CTI corrector

The Penn State ACIS reduction differs in a fundamental fashion from the standard CXC pipeline reduction in that, very early in the processing, each photon is corrected (as much as possible) for the effects of charge transfer inefficiency (CTI). CTI was considerably degraded in the ACIS-I CCD chips at the beginning of the Chandra mission due to particle bombardment in the Earth's radiation belts. Magnetospheric protons cause charge traps in the buried channels of the CCD that increase CTI (Prigozhin et al., 2000). The result is row-dependent gain, event grade (spatial distribution of charge), and energy resolution.

For CTI correction, we have modeled the CTI as a function of input photon energy including the effects of de-trapping (charge ``trailing''), shielding within an event (``leading'' pixels in the 3x3 event island protect the rest of the island by filling traps), and non-uniform spatial distribution of CTI. Unlike most other CTI correctors that treat only the spatially-dependent energy degredation of the chips, the PSU CTI corrector also treats "grade migration" and thus changes the events used for scientific analysis. Together, the CTI corrector provides up to 20% increase in energy resolution and 20% increase in quantum efficiency in the ACIS-I array compared to standard Level 2 event lists, though the improvements are smaller in many cases. While the degraded energy resolution near the top of the ACIS-I chips cannot be fully recovered (requiring several rmf files in spectral analysis), a single rmf file suffices for the ACIS-S3 chip.
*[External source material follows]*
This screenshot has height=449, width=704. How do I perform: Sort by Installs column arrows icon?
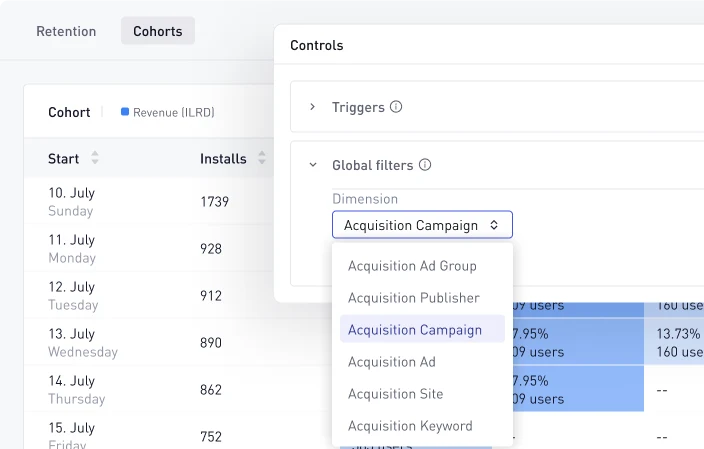coord(262,158)
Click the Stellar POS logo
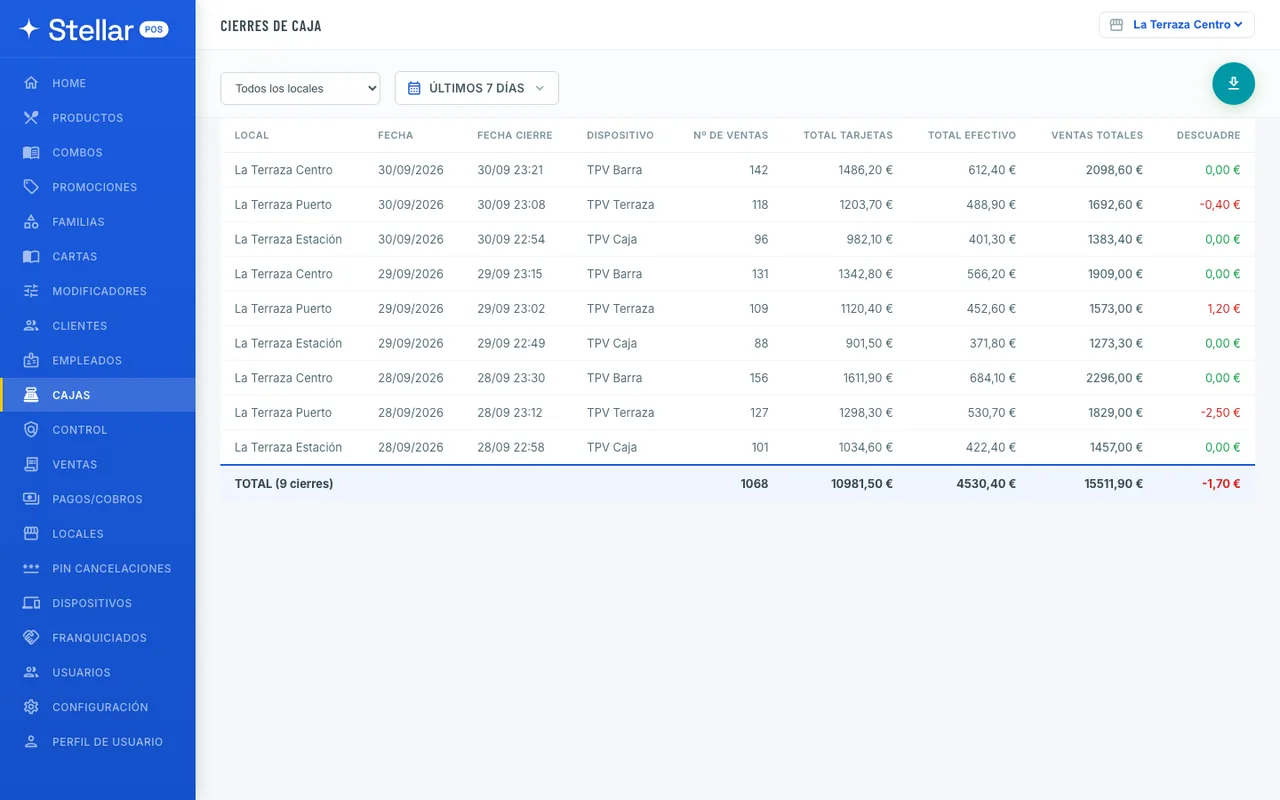 tap(94, 29)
The corrector is described in Townsley et al. (2000). It is applied to the Level 1 event list, and is driven by a simple script, correctit as follows:

The script correctit is now available for all four ACIS-I chips and the ACIS-S chip at both -110 and -120 C. It is not available at the present time for other S-array chips.
Note 1: The fidelity of the corrector solution has been established only for a handful of observations of the on-board External Calibration Source datasets. Users are strongly encouraged to run the corrector on a calibration observation obtained during the same orbit as their science observation. A list of calibration observations (some routine external cal source, some special tests) is graciously maintained by MIT. Limited experience suggests that the corrector may alleviate most of the energy degradation, a small portion may remain (e.g. 2% from an uncorrected 20% drop in gain). Since the corrector solution is based only on the ?three? calibrator lines with energies in the range 1.5-6.4 keV, its performance outside these energy may not be excellent and has not yet been assessed.
Note 2: The IDL part of the corrector takes lots of memory for large event lists; at Penn State, one should run it on gonzo2 or pollux. On the other hand, running the correctit script also contains several ftools calls which manipulate files in your current working directory. These will run faster on the machine that's connected to that disk.
Note 3: At Penn State, the CTI corrector requires you have /bulk/pkg/xray/bin/ in your unix path and, if you use the IDL configuration environment variable IDL_PACKAGES, you must include the package ACIS_PSU.